In 1994, she won the annual Women’s Challenge bicycle race held in the western United States with one of the stages crested Galena Summit at 8,701 feet above sea level. She also won the 57.6 mile Liberty Classic race in 1995.
Hughes won silver medal in the individual road race and bronze medal in the individual time trial at the 1995 Pan American Games held in Argentina. She went on to win eight Pan American medals in four games all.
In 1996, Summer Olympic Games in Atlanta, she earned two bronze medals, one in the time trial and one in the most demanding of cycling events, the road race. These were the first ever cycling medal for Canadian women in summer Olympics.
In the post-Olympic season, exhaustion found her injured both physically and mentally. After crashing in New Zealand and splitting her face open, she decided to quit the sports for the misery it was causing. To overcome the depression she did series of odd-jobs, went for bike rides, painting her friend’s house, desert camping before returning to racing.
In 2001, she returned to speed skating under able guidance of Coach Xiuli Wang, a former world champion speed skater. In seven weeks she made the Canadian National Team, in three months, finished seventh in her first World Championship on ice.
She qualified for her first Winter Olympics, at Salt Lake City, U.S, and finished third in the 5000m race for bronze medal. She became the second speed skater to win medals in both summer and winter games.
After the skating season, she went back to cycle race and in the 2002 Commonwealth Games in Manchester, England, Hughes won the individual time trial and a bronze in the 24 km points race on the track.
For her honeymoon, she and her husband took cycle tour of the Dempster Highway camping in the bush, through the Arctic Circle to Inuvik. They hitched a ride back to Dawson City, hiked the Tombstone Mountain area the rode back down to Whitehorse.
Coming into 2006 Winter Olympics in Turin, Italy, she was under trained and uninspired after recovering from pneumonia seven weeks before the games. She managed to win silver in Team Pursuit after finishing ninth in 3000m race.
A documentary on ‘Right to Play’ filmed in Uganda the morning of the 5000m, inspired her to perform seeing the children living such difficult lives.

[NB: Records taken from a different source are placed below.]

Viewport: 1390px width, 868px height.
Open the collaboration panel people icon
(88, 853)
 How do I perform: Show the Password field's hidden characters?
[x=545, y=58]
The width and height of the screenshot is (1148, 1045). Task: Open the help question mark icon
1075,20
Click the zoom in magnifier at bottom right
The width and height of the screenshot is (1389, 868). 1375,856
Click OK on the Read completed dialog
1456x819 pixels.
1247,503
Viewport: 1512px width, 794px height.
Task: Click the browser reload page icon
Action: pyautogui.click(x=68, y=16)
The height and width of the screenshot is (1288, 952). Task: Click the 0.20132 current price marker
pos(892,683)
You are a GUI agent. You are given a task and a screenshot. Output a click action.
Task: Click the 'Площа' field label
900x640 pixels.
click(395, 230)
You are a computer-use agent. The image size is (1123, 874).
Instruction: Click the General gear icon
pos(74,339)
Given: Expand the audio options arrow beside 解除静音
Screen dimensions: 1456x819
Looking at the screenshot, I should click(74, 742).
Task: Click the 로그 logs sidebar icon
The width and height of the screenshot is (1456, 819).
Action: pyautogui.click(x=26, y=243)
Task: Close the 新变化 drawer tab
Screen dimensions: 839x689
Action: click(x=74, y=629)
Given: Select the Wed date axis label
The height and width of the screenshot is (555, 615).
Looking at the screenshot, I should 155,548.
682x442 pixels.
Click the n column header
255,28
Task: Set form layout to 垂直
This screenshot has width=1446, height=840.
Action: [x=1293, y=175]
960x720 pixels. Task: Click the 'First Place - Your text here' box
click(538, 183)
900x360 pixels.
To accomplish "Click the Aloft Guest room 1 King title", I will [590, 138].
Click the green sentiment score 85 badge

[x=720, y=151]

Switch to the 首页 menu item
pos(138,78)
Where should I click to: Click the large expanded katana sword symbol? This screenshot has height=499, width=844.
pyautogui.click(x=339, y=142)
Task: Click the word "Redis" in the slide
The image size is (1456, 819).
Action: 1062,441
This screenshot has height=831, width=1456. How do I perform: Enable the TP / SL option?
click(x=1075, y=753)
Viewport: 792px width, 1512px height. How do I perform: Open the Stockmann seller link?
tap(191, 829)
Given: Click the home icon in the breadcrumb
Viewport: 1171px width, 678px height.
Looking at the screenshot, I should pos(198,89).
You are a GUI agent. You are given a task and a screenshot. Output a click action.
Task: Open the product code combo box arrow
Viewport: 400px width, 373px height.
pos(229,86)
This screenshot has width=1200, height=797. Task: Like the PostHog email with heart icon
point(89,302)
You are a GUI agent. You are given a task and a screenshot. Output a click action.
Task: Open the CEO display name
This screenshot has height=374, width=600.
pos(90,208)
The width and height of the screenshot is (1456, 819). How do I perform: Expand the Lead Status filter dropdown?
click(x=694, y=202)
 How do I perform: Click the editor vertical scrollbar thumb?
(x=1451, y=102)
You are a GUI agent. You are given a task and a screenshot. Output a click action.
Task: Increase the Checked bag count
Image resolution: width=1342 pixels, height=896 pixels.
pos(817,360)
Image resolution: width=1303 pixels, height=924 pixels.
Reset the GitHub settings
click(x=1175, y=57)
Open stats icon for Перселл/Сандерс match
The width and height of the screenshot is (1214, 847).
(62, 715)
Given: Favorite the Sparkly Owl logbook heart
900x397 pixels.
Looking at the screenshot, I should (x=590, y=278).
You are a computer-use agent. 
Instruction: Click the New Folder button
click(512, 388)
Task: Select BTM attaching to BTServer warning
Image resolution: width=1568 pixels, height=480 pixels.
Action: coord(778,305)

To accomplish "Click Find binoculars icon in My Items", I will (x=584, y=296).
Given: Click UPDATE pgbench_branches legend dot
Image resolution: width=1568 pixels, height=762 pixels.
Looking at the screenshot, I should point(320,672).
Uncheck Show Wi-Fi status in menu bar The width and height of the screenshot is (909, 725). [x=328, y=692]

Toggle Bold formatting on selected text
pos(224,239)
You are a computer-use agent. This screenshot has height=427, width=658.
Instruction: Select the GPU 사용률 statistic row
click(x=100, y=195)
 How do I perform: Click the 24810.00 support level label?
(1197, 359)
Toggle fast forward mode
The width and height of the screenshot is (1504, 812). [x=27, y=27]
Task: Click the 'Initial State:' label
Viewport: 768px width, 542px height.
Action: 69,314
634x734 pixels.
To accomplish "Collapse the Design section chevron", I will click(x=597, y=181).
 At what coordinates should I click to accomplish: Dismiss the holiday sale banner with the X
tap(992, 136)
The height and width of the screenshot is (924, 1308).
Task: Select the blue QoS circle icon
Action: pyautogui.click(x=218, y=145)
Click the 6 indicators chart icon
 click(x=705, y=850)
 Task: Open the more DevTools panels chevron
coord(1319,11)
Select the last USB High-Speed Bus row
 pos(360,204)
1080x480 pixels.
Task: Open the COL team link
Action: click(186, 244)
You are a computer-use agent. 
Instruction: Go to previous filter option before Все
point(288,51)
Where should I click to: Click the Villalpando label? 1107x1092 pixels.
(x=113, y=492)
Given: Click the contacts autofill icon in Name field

She came from behind on the last lap of the race in the last pair to win her first ever gold medal at an Olympics.
Later she donated $ 10,000 to the programs and the final tally of donation made by those who followed her call to support Right to Play was close to half a million dollar.
With her experience as commentator for CBC during the World Road Cycling Championships in Austria, she once again served as commentator for cycling events during 2008 Summer Olympics in Beijing.
Hughes set a Canadian record in 10,000m speed skating on March 13, 2007, with a time of 14:19.73 at the Olympic Oval in Calgary.
She had the honor of being the Canadian Flag Bearer for the 2010 Winter Olympics in Vancouver and made it memorable with a bronze medal in the 5000m, the final Olympic speed skating race of her career.
She announced her support for the Bell Let’s Talk Mental Health initiative, including Bell Let’s Talk Today. As the National Spokesperson for the program, she used her past struggle with depression to relate with others.
In 2015, she published her memoir ‘Open Heart, Open Mind’ her personal journey told with honesty and passion through physical and mental pain.
In 2007, she was made member of ‘Order of Canada’ and on April 07, 2010, was made an officer of the Order of Canada.
On September 23, 2010, Hughes received honorary degree from the University of New Brunswick and on June 14, 2016, she was awarded an Honorary Doctorate of Law from the University of Victoria.
At the age of 38 years, after winning six medals in the Winter Olympics and Summer Olympics Games, she made a comeback at 2012 London Olympics. She was placed 32nd in the Individual Road Race and 5th in the Road Time Trial.
In 2015, Hughes spent 139 days hiking the Appalachian Trail, which covered more than 3,500km, stretching between Springer Mountain in Georgia and northern terminus on Mount Katahdin in Maine.